* About this task: Where does the word "agent" show up in the records? Copy every line that holds it.

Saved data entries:
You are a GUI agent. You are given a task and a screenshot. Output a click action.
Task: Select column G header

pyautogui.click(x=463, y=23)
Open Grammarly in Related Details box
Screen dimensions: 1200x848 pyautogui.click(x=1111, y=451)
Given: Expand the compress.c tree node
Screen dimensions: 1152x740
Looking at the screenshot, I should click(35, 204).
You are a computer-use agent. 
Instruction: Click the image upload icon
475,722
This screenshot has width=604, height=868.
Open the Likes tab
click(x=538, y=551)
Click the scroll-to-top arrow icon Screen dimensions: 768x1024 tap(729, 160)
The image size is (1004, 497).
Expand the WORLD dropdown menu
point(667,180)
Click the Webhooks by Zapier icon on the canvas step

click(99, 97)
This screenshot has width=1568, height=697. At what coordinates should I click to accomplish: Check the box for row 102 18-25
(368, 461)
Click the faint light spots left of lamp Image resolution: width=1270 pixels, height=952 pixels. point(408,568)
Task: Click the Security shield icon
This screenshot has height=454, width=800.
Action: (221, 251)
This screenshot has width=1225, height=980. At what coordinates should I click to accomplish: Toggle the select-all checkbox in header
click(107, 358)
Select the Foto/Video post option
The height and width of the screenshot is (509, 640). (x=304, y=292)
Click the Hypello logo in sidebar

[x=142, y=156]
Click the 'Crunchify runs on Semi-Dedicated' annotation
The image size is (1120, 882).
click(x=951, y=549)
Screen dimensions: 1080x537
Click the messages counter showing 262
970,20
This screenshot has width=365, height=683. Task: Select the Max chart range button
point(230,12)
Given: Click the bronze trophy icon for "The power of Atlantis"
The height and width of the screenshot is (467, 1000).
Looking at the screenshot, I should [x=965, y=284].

* Written answer:
You are a GUI agent. You are given a task and a screenshot. Output a click action.
You are a computer-use agent. 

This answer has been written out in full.